Thursday, April 26, 2012

VCAP5-DCD - The Hot Target for VCDX

I am thinking to start blogging about the Objectives of both the exams soon.


VCAP4-DCD  - yes that's right this is version 4 for now as version 5 is not GA yet (but will be soon)

VCAP5-DCD - Once it becomes GA then link will be available.

VCP5-DT 

All other certification details are available here.

You can also find out the blog posting by others on the similar subject.

All the discussion and material is purely made for my own study purpose so you can make the changes and use it accordingly.

Brain dumps people - this is not the place you should visit as there won't be any questions and answers here ;-)

Well lets get started.

I am going to start posting the objectives for the Design Exam as it will be GA in near future. If any one wants to do any guest posting, all are welcome to contribute and share the knowledge.

Just contact me offline through @mandivs


VCAP5-DCD


Objective 1.1 – Gather and analyze business requirements 
(e.g. current availability, manageability)

Skills and Abilities

·         Determine the relevant data set required to understand the current customer environment.
·         Given a design requirement and data set within a multi site environment, determine which components would be included in a design.
·         Given results of a requirement gathering survey, identify the business requirements.
·         Given one or more business requirements, analyze and determine the impact of the requirements on the design.

Tools 

VMware Virtualization Case Studies                                 



-          A good  VMware design matches products, features, and capabilities to business needs
-          Business need is the combination of many things summarized by: requirements, constraints, assumptions
-          Resulting in the identification of – design decisions, justifications, impacts, risks
Architecture vision
-          Scope – project boundaries, eliminate creep
-          Goals – business problems we’re solving with measurable results
-          Requirements – must meet
-          Assumptions - valid but not proven, as few as possible
-          Constraints – limit design choices
-          Risks- every design will have them, find them and communicate them
The vision will guide the project through its phases
Which may not fall into requirements and constraints are fall in to assumptions
Take the assumptions from customer and get the clarity – valid but not proven
e.g. customer budgetary concern, don’t have enough infrastructure but will purchase additional hosts in future
Wrote categories on the board
Requirements, assumptions, constraints and risks (which are not conveyed properly or not clear)

Five steps of design
1)      Initial Design meeting – scope, goals, requirements, constraints, who should be invited?
2)      Current state analysis – complete datacenter inventory, virtualization candidates, tools, constraints, assumptions
3)      Stake holder and SME training educate SMEs who can help make informed design decisions
4)      Design sessions – design decisions with stakeholders/SMEs, no surprises later
5)      Design deliverable – documentation capacity analysis, hosts, vCenters, clusters, network, storage, monitoring, patching, backup, restore, DR, security, installation, operations, scalability, support, logical, physical etc.

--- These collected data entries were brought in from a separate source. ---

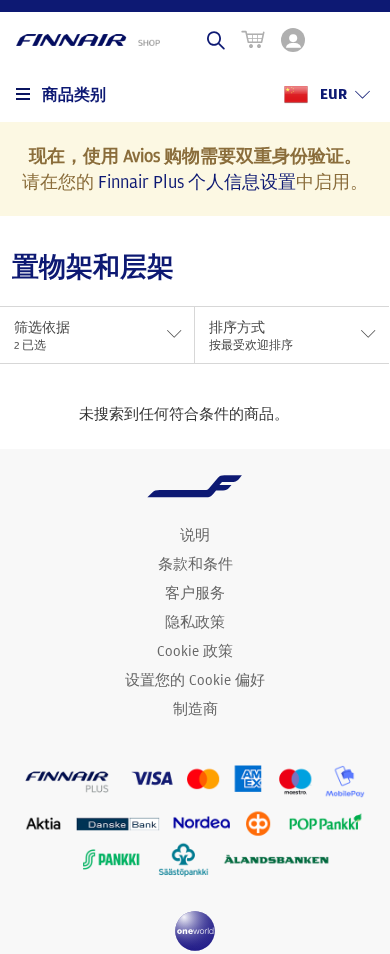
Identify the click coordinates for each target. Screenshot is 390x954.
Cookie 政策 (195, 651)
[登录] (293, 40)
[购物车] (253, 40)
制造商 (195, 709)
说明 (195, 535)
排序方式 (251, 335)
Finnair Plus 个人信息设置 (197, 181)
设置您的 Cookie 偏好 (195, 680)
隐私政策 (195, 622)
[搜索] (216, 40)
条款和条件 (195, 564)
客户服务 (195, 593)
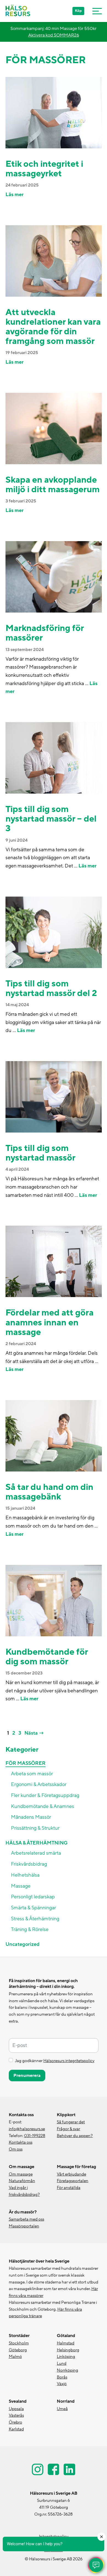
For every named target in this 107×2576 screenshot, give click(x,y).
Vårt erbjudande (71, 2174)
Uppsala (16, 2408)
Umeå (62, 2408)
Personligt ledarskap (33, 1897)
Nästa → (34, 1733)
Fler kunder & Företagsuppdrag (45, 1795)
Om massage (21, 2174)
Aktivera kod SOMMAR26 (53, 35)
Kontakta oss (20, 2142)
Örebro (15, 2422)
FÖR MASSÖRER (25, 1763)
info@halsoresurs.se (27, 2129)
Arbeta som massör (32, 1774)
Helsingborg (68, 2350)
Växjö (62, 2383)
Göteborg (18, 2350)
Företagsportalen (72, 2180)
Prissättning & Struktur (35, 1828)
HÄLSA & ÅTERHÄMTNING (36, 1843)
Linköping (66, 2356)
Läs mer (14, 194)
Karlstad (16, 2429)
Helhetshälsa (25, 1875)
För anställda (68, 2187)
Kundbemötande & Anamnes (42, 1806)
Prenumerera (27, 2075)
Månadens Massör (31, 1817)
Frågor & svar (68, 2129)
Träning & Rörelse (30, 1929)
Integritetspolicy (53, 2536)
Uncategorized (22, 1944)
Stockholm (19, 2343)
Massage (20, 1886)
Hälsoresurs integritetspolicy (68, 2060)
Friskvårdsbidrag (29, 1864)
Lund (61, 2363)
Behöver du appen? (75, 2135)
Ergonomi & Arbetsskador (38, 1784)
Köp (78, 11)
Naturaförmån (22, 2180)
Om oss (15, 2149)
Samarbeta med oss (26, 2219)
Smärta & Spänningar (33, 1908)
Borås (62, 2377)
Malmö (15, 2356)
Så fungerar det (71, 2122)
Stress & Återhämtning (35, 1919)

Current state Analysis and vApps
-          Identify virtualization candidates and applications (identify non-virtualization candidates)
-          Capture baseline performance metrics including average and peak loads (feeds into capacity requirements, feeds into consolidation rations, can be used for comparison purposes)
-          Identify unique dependencies
-          Identify reusable hardware for the design
Design best practice Gems
-          Avoid known problems and achieve predictable results
-          Use as flexible guidelines, not rigid rules
-          Blend with the business unit goals and requirements
-          Evolve with technological advances
-          VCDX defense caution (Requirements, constraint, Assumption or Risk?

Managing downtime

-          So while major disasters may be infrequent events, the risk of downtime is still constant and costly.  The graph shown here breaks down the average cost of downtime by industry, but you can see that the average is around $1.5 million dollars per hour.  This includes not only lost revenue to the company, but also lost employee productivity and damage to a company’s relationship with partners and suppliers.  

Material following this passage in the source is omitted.